Knowing your numbers helps you make better decisions, spot problems early, and grow with confidence.

That’s where financial KPIs come in.

In this blog, we’ll break down 5 simple but powerful financial KPIs (Key Performance Indicators) that every manufacturing business should track.

Accountants For Manufacturing & Engineering Business Owners

Just clear advice that helps.

  1. Gross Profit Margin

Your gross profit margin shows how much money you make after covering the direct costs of making your products like raw materials and labour.

🧮 How to calculate it:
(Sales – Cost of Goods Sold) ÷ Sales × 100

💡 Why it matters:
A low margin might mean you’re under pricing, overpaying for materials, or struggling with waste and inefficiency.

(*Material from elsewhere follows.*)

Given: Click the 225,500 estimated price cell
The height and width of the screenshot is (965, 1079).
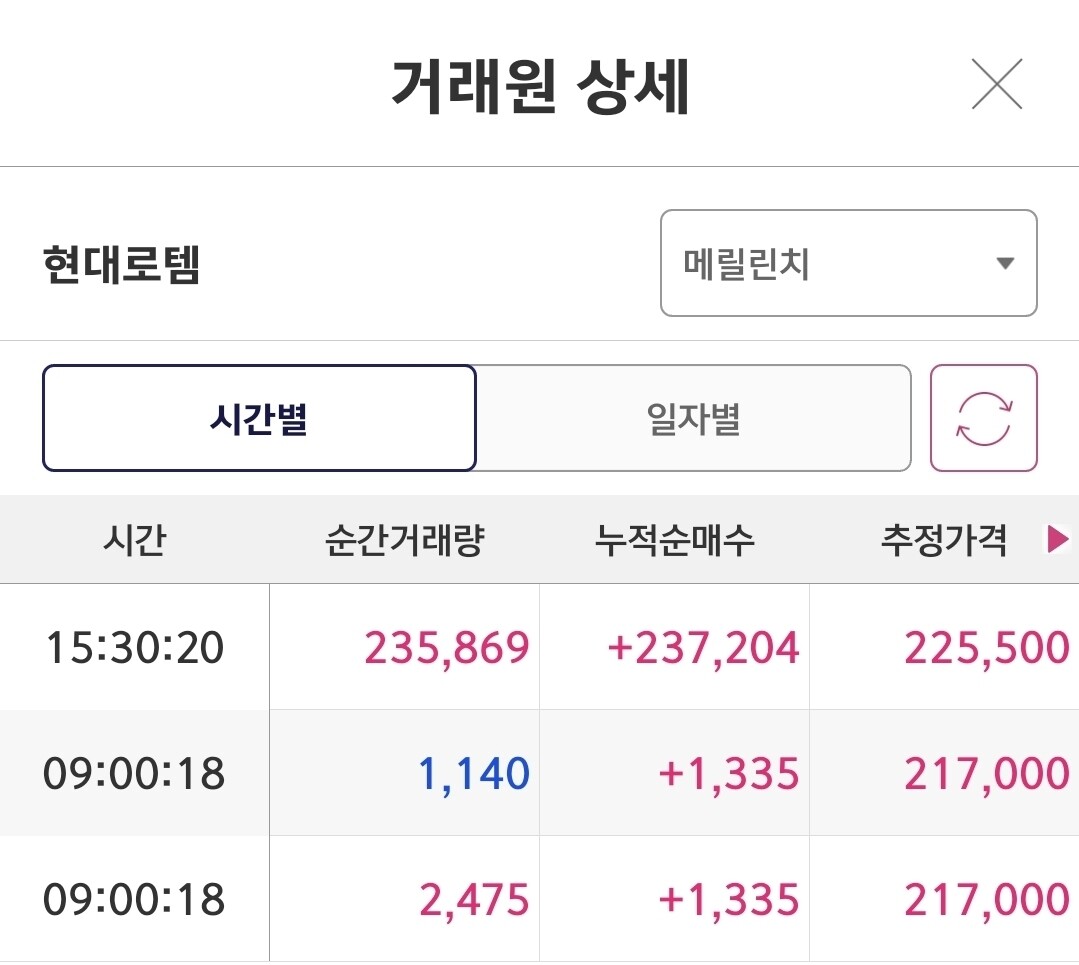Looking at the screenshot, I should pos(986,648).
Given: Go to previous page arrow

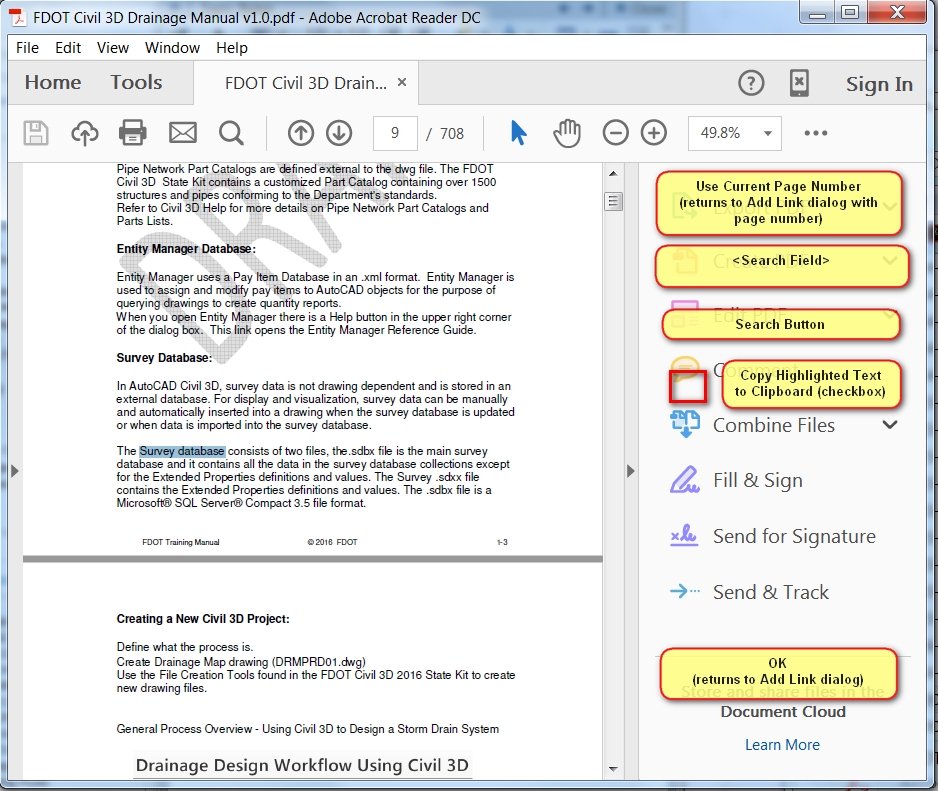Looking at the screenshot, I should coord(300,133).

Tracking this helps you fix problems before they hurt your bottom line.

📊 KPI goal: Aim to keep this healthy and stable as you grow.

  1. Net Profit Margin

This is the big picture. Your net profit margin shows how much money you actually keep after all expenses including rent, salaries, energy bills, tax, and admin costs.

🧮 How to calculate it:
(Net Profit ÷ Sales) × 100

💡 Why it matters:
Even if sales are strong, you might be losing money overall.

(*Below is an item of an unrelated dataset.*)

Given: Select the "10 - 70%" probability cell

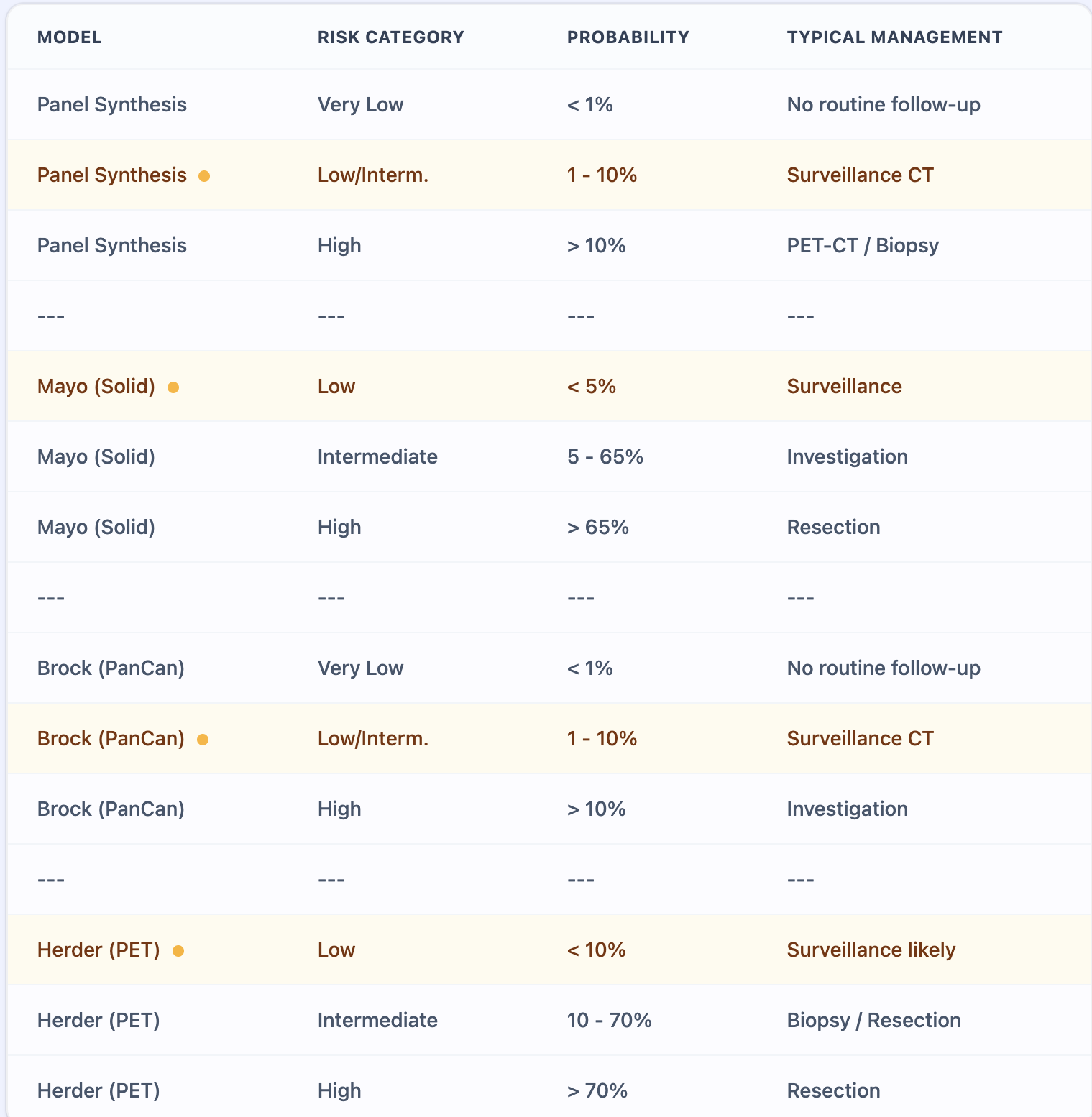Looking at the screenshot, I should (609, 1021).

This KPI gives a true view of business performance.

📊 KPI goal: This should grow over time. If it’s dropping, dig into your cost base.

  1. Cash Flow Forecast

This isn’t a percentage but it’s one of the most important KPIs in manufacturing.

A cash flow forecast shows when money is coming in and going out of your business.

It helps you avoid nasty surprises like not having enough to pay suppliers or staff.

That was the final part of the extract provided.